PROVIDED RECORDS:
┄┄┄┄┄┄

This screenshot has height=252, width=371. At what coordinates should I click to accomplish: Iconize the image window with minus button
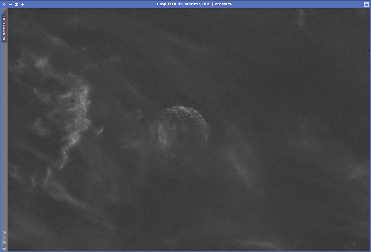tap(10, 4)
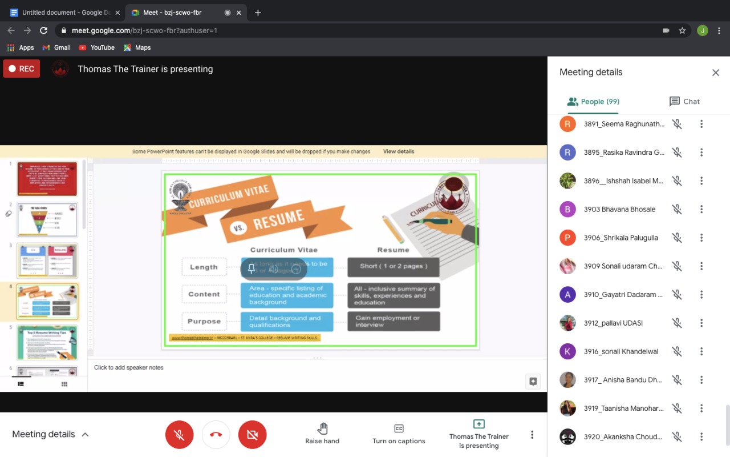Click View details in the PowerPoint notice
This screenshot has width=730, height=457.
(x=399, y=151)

┄┄┄┄┄┄

EXERCISE DIRECTIONS:
Each entry above should come back word for word, and no picture should come with it.

SOLUTION TO THIS EXERCISE:
This screenshot has height=252, width=371. At what coordinates should I click to accomplish: Iconize the image window with minus button
tap(10, 4)
Click View details in the PowerPoint notice
This screenshot has width=730, height=457.
(x=399, y=151)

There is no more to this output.